#### Extracted records

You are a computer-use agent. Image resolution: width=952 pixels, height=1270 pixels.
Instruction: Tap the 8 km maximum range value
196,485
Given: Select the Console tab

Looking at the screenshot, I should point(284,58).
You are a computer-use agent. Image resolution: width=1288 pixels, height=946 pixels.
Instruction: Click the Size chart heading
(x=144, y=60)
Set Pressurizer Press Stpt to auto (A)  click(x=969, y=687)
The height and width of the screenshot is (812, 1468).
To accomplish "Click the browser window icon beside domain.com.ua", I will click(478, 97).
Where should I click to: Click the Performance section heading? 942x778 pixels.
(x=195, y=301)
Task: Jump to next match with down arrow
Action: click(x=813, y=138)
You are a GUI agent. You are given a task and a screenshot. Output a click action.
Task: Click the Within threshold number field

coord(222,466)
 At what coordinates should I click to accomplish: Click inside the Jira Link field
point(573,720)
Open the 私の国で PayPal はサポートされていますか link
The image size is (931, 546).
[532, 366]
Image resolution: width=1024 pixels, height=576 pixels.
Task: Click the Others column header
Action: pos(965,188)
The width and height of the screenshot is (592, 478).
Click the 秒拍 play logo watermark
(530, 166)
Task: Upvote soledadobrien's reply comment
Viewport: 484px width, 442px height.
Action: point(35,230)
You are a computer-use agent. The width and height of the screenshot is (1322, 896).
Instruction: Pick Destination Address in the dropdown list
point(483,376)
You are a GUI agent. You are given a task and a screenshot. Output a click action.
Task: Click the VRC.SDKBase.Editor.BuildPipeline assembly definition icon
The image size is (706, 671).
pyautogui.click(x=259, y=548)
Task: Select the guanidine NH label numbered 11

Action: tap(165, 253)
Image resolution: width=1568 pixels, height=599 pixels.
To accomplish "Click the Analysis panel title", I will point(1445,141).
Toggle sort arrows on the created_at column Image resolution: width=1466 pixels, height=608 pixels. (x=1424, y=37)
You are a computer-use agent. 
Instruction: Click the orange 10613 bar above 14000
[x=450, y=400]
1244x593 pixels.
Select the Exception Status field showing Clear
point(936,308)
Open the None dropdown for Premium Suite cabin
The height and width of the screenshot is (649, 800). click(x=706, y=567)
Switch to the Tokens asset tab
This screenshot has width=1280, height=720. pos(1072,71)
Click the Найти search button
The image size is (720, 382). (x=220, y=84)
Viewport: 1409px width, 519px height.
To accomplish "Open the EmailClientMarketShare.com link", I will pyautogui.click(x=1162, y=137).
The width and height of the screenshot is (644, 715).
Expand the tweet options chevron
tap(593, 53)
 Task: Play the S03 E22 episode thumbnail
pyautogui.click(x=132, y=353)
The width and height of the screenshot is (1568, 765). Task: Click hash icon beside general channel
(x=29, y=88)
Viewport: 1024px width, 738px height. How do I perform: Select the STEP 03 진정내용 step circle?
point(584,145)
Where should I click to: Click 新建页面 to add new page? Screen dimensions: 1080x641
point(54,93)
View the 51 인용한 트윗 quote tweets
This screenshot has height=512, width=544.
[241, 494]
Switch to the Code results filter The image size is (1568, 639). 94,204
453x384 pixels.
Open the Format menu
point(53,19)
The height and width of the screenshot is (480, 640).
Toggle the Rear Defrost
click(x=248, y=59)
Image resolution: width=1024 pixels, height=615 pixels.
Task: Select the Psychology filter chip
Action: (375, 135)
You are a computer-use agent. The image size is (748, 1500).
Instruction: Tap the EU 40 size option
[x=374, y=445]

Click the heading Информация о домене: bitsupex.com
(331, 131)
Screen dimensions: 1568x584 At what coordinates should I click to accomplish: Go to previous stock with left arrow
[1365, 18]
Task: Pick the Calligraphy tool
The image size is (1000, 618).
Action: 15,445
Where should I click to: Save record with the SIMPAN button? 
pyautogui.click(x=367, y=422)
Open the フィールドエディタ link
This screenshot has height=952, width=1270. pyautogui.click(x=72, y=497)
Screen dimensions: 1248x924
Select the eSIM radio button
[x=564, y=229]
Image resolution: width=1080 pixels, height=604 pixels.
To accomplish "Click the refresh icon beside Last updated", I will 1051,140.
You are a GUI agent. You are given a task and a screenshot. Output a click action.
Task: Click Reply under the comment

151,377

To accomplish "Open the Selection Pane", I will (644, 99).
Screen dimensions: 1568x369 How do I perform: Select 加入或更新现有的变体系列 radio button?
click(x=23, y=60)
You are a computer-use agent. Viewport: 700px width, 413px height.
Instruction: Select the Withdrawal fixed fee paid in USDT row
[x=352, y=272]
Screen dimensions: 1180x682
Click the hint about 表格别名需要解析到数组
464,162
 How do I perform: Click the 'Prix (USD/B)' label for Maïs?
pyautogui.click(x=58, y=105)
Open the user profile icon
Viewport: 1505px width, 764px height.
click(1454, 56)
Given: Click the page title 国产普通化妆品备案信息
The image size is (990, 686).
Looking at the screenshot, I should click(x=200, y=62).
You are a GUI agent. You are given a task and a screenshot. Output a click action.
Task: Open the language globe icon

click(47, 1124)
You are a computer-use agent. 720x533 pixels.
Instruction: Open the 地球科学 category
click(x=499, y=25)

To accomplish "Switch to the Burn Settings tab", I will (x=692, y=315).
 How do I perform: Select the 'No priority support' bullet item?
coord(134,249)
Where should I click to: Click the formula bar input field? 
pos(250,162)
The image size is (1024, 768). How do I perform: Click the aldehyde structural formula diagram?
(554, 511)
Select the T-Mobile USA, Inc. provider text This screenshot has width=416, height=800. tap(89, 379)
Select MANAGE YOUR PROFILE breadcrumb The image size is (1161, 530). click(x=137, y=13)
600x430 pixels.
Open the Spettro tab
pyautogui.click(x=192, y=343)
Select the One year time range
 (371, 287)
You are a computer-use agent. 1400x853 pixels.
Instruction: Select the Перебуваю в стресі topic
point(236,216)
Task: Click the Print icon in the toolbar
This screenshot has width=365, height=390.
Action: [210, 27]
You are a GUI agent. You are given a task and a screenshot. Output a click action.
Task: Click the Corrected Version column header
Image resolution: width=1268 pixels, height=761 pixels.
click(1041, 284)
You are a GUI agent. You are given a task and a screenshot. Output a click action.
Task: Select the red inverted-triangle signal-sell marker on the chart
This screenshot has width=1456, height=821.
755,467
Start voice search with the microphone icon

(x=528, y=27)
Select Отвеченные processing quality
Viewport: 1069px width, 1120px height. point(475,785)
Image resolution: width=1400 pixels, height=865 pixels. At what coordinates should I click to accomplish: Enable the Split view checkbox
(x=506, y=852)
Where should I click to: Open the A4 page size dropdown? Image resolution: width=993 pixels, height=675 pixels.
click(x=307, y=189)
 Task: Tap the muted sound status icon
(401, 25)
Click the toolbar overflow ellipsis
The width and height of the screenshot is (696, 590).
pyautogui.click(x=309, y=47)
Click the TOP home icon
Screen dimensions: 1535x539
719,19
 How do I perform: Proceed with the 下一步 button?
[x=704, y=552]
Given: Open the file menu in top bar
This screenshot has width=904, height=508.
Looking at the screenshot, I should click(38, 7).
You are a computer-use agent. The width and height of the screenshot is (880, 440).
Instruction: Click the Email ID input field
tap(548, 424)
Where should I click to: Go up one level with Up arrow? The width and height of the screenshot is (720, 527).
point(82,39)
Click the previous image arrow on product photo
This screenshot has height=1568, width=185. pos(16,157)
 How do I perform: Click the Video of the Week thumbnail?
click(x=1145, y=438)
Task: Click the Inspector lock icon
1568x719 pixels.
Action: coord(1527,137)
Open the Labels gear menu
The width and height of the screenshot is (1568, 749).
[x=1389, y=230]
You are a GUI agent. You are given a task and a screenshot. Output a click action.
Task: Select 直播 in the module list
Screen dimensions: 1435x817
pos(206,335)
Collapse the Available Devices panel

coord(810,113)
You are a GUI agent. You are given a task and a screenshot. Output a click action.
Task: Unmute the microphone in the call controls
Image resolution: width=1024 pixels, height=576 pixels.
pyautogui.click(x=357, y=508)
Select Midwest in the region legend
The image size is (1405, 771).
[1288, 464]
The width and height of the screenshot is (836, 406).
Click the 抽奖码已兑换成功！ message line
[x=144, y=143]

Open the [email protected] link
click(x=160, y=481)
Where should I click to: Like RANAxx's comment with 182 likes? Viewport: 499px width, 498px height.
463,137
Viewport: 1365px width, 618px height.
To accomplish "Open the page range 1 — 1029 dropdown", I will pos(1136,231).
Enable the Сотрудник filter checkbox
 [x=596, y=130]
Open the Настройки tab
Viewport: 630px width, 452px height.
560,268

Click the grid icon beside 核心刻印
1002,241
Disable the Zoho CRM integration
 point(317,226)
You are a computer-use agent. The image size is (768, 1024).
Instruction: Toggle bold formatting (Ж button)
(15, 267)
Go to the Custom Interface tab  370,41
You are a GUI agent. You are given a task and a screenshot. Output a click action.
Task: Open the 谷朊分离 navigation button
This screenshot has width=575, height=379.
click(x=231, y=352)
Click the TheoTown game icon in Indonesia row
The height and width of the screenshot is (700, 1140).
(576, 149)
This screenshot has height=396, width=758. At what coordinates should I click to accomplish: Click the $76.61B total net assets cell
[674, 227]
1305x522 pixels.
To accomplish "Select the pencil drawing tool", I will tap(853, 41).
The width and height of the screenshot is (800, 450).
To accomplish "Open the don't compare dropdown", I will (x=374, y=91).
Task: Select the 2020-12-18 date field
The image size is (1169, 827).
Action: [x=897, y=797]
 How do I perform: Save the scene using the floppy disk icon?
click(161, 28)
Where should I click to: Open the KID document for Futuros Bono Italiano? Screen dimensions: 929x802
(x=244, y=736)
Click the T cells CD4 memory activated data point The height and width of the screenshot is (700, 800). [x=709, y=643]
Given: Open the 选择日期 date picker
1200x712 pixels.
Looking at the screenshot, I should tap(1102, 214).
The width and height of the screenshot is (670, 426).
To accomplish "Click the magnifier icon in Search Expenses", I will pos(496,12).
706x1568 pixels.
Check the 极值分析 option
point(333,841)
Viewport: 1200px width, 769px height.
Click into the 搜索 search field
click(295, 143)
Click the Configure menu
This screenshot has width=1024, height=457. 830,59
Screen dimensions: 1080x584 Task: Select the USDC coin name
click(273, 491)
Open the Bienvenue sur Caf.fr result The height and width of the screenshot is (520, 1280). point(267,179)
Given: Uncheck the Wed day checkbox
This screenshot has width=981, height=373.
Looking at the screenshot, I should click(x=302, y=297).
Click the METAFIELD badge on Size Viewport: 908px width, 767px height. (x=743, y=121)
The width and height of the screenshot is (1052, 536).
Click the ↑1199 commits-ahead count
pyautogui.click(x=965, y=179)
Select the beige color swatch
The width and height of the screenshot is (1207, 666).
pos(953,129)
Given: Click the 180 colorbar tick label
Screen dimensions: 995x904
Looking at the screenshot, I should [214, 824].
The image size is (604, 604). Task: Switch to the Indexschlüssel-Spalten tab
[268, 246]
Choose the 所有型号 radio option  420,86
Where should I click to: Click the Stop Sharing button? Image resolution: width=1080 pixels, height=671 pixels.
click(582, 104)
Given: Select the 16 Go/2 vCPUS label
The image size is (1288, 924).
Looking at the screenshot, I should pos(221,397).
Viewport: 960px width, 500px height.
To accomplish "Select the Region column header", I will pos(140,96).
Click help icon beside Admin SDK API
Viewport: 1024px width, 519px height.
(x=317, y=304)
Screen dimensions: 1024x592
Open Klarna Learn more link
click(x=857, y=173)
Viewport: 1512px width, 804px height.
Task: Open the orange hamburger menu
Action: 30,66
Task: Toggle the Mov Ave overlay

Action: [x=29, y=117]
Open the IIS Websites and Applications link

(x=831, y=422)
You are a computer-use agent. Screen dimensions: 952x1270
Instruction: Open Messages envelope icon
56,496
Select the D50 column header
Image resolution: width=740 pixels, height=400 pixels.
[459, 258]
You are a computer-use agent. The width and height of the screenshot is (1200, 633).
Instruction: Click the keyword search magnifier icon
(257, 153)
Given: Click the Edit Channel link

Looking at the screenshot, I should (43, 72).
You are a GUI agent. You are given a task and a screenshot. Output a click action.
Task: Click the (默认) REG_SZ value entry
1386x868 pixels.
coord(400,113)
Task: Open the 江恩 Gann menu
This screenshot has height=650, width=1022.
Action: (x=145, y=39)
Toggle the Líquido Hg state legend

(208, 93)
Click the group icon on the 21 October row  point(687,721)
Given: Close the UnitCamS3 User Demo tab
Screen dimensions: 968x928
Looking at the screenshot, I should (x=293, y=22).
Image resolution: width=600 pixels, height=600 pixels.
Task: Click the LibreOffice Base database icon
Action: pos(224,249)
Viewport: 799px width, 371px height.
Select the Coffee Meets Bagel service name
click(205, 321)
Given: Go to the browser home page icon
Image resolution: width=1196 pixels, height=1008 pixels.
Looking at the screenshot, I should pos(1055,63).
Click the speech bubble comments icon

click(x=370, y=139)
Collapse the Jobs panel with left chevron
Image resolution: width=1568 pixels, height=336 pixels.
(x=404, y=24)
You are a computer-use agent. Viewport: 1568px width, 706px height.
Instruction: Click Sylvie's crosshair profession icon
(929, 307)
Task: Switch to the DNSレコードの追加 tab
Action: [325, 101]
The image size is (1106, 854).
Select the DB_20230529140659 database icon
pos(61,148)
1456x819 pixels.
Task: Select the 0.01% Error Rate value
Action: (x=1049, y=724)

########

→ **Exercise objective**: Gather all lines from the listing above in which "browser" occurs.

→ **Task result**:
To accomplish "Click the browser window icon beside domain.com.ua", I will click(478, 97).
Given: Go to the browser home page icon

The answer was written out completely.